## Aim of the task:
Format the records below as a numbered list, from the line containing "Last Name (141, 1808)" through the line containing "Print PDF (61, 681)", including both of those lines and leaving out any blank lines.

## Stored records:
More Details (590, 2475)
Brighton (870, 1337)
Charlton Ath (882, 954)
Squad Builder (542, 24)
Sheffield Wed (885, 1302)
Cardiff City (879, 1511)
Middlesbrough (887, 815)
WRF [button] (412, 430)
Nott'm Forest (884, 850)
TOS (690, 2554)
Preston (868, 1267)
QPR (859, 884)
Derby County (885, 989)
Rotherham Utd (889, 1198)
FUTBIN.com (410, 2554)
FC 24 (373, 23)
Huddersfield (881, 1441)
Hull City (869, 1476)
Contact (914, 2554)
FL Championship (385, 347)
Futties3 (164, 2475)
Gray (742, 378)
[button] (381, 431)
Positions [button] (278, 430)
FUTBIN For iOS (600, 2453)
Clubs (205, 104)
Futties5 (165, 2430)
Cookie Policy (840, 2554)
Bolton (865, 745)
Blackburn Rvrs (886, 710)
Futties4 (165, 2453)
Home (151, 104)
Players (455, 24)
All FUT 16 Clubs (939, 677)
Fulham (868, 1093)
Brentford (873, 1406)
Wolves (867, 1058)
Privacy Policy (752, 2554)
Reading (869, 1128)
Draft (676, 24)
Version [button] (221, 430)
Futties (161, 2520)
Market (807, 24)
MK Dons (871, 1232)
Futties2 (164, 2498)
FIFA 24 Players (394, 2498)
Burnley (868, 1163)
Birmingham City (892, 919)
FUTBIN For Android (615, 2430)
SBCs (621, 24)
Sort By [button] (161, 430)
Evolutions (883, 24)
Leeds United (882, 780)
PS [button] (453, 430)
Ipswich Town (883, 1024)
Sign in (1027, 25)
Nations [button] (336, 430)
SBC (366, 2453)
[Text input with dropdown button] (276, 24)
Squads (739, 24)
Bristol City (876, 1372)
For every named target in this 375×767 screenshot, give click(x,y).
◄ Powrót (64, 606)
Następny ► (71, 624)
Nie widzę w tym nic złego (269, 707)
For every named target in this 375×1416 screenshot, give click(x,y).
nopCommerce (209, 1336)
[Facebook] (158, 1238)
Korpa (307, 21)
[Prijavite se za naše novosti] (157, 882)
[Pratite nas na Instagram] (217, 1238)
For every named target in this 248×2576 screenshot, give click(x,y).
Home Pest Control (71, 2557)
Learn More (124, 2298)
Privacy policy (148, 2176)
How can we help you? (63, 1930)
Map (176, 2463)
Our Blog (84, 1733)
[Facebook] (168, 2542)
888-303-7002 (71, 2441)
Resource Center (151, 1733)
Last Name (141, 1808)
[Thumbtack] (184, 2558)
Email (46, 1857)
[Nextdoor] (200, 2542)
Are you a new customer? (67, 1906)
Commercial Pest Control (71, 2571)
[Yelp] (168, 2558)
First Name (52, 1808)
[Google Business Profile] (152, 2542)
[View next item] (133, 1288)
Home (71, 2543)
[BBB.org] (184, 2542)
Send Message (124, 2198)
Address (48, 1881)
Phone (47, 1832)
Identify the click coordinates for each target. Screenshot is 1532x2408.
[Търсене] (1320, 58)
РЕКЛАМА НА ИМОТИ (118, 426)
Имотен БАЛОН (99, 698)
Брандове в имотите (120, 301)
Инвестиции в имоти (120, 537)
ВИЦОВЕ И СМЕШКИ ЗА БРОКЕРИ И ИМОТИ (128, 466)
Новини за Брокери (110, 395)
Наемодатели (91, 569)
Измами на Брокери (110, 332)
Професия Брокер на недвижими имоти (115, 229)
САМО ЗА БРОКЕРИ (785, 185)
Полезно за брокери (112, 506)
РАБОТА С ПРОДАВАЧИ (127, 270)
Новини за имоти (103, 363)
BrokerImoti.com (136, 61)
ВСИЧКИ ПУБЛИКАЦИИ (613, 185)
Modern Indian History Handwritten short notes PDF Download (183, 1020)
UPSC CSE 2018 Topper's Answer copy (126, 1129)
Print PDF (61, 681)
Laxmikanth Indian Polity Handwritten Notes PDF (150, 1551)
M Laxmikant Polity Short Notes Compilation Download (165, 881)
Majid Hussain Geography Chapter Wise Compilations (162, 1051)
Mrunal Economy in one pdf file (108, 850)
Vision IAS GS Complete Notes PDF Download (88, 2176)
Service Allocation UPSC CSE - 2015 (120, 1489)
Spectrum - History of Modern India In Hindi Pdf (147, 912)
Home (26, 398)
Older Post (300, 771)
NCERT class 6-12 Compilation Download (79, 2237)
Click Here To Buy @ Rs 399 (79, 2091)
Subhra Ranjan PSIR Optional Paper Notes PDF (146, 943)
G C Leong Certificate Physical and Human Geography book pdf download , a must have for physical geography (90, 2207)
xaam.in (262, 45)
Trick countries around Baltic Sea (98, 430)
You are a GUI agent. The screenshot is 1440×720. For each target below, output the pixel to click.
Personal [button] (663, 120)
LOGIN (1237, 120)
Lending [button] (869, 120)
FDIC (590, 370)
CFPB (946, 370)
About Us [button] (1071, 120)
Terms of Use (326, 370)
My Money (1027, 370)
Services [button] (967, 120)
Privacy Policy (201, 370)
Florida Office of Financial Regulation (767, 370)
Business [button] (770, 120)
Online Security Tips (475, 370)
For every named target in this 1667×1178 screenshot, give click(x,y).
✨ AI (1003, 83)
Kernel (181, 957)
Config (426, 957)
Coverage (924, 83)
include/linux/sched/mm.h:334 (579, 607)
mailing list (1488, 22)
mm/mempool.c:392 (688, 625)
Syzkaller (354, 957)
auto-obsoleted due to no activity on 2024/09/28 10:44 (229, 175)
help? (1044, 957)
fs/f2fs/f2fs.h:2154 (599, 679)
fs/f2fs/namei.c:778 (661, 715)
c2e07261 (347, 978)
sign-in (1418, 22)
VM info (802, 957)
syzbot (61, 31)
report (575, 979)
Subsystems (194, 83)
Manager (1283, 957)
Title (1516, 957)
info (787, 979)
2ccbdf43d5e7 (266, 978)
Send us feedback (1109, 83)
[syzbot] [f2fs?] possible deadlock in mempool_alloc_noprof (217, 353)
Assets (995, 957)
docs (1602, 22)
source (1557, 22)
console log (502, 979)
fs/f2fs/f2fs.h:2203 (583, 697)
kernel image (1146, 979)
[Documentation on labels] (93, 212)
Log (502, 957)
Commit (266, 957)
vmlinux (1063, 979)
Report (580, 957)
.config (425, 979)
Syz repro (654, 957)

## Solution to the exercise:
1. Last Name (141, 1808)
2. [Thumbtack] (184, 2558)
3. Email (46, 1857)
4. [Nextdoor] (200, 2542)
5. Are you a new customer? (67, 1906)
6. Commercial Pest Control (71, 2571)
7. [Yelp] (168, 2558)
8. First Name (52, 1808)
9. [Google Business Profile] (152, 2542)
10. [View next item] (133, 1288)
11. Home (71, 2543)
12. [BBB.org] (184, 2542)
13. Send Message (124, 2198)
14. Address (48, 1881)
15. Phone (47, 1832)
16. Identify the click coordinates for each target. Screenshot is 1532x2408.
17. [Търсене] (1320, 58)
18. РЕКЛАМА НА ИМОТИ (118, 426)
19. Имотен БАЛОН (99, 698)
20. Брандове в имотите (120, 301)
21. Инвестиции в имоти (120, 537)
22. ВИЦОВЕ И СМЕШКИ ЗА БРОКЕРИ И ИМОТИ (128, 466)
23. Новини за Брокери (110, 395)
24. Наемодатели (91, 569)
25. Измами на Брокери (110, 332)
26. Професия Брокер на недвижими имоти (115, 229)
27. САМО ЗА БРОКЕРИ (785, 185)
28. Полезно за брокери (112, 506)
29. РАБОТА С ПРОДАВАЧИ (127, 270)
30. Новини за имоти (103, 363)
31. BrokerImoti.com (136, 61)
32. ВСИЧКИ ПУБЛИКАЦИИ (613, 185)
33. Modern Indian History Handwritten short notes PDF Download (183, 1020)
34. UPSC CSE 2018 Topper's Answer copy (126, 1129)
35. Print PDF (61, 681)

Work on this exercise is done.